The 7.3pc increase in housebuilding costs in the 18 months to last month equates to an annual rate of 4.9pc. In 2020, the Central Statistics Office (CSO) Wholesale Price Index for Building and Construction Materials increased by 0.4pc over 39 cost categories. The rate of increase in the rebuilding costs charged to house buyers was thus 12 times the rate of increase in the price of inputs purchased by the construction sector. The CSO data confirm the low productivity picture of an increase in output prices far in excess of the increase in the cost of inputs. In the last year alone, the difference between the prices of outputs would have added €7,800 to the price of a house now costing €173,000 to build. Given that Build estimates the productivity problem has been going on since 2000, the addition to house prices is considerable.
The cost of low productivity in construction can also be studied in relation to the Statista survey, which weighted equally a furnished two-room apartment, an unfurnished three-room flat, and the price of an apartment of typical size, location and amenities for the city. The Dublin rent was reported at $2,318 per month in 2018. In Paris, rent was 23pc more. There the good news for Dubliners ends. In Copenhagen rents were 19pc lower; Amsterdam, 26pc lower; Brussels, 34pc lower; Rome, 40pc lower; Frankfurt, 31pc lower; Berlin, 50pc lower; Lisbon, 47pc lower; Barcelona, 35pc lower and Warsaw, 64pc lower.
The signs from a year of lockdown indicate that internet improvements are likely to relocate many jobs away from high-rent cities. This might be to elsewhere in Ireland, or to the many lower-cost cities elsewhere in the EU common labour market.
The Irish State has a further role in lowering house costs. It must stop fuelling construction inflation through its public capital programme.
Edgar Morgenroth of DCU has written: “Contrary to popular belief, public capital investment in Ireland has been well above the EU average over the period 1970 to 2013.” Relieving sectors of competitive market pressures did nothing for the tariff-protected industries or a highly protected low-productivity, high-fare aviation sector. When the State runs a large welfare programme for the construction sector, house buyers lose. The construction sector works on large public projects with minimal budget constraint.
The National Children’s Hospital, still without a completion date or completion price, will probably divert the best part of €2bn of construction from house building. That would have provided funds to build more than 11,000 houses at €173,000 each. The Comptroller and Auditor General has documented cost overruns of 23pc on the motorway programme; 33pc on the Galway Art House Cinema; 23.8pc on 10 sample building projects in higher education; and an OPW building maintenance contract previously estimated to cost €3m a year but which actually cost €10m a year over the period 2015-2018. The Páirc Uí Chaoimh cost of €96m includes a cost overrun of €17.5m.
The Housing Minister’s decision not to fund the white-water rafting project in Dublin was a welcome departure from the Exchequer record of funding the edifice complex of Irish public agencies, especially where sports venues are concerned.
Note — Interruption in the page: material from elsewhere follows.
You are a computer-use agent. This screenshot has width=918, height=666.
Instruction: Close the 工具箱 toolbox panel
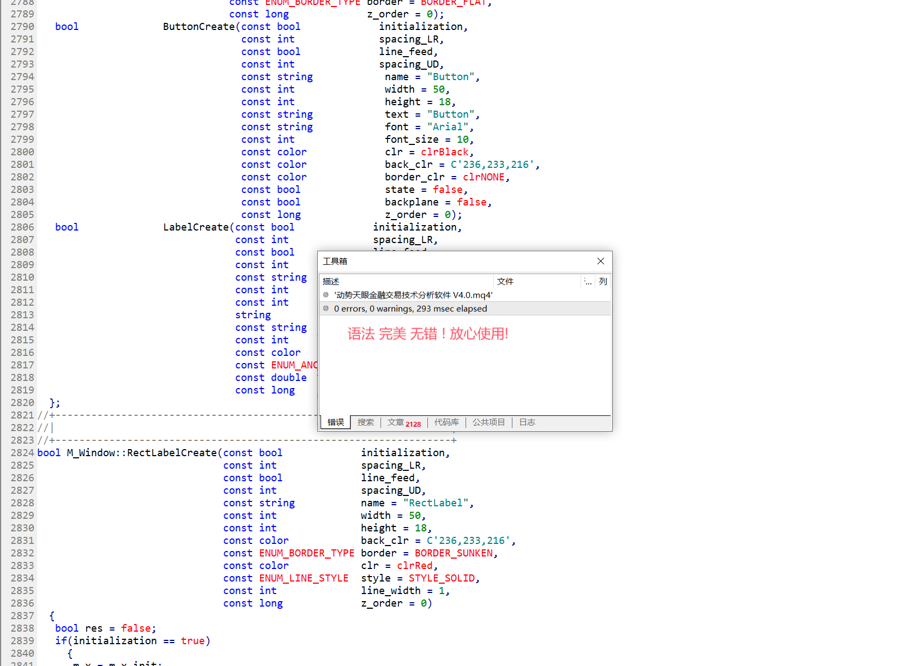[x=600, y=261]
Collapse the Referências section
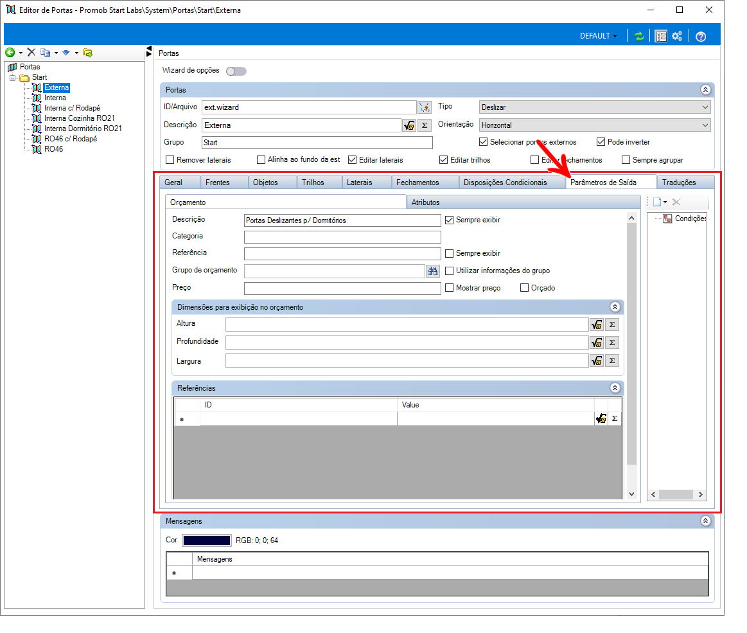Viewport: 747px width, 633px height. 615,388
The key concept is opportunity cost. Dud projects divert resources from house building.
The IMF warned Ireland in 2017 that there was an efficiency gap in public capital spending compared with advanced countries and 23pc compared with the rest of the world. Ireland’s non-binding reviews of capital projects were unique among the IMF’s 189 member states. They are a recipe for high-cost construction.
The construction industry in Ireland has to be upgraded from its role as a low productivity supplier to a bloated public capital programme towards building houses that we can afford. Prices must be related to the CSO input price index for building material inputs. Each spending minister should shed 20pc to 25pc of prestige capital spending from his or her department in order to build houses.
We have not had an efficient house construction sector for decades. Time to start.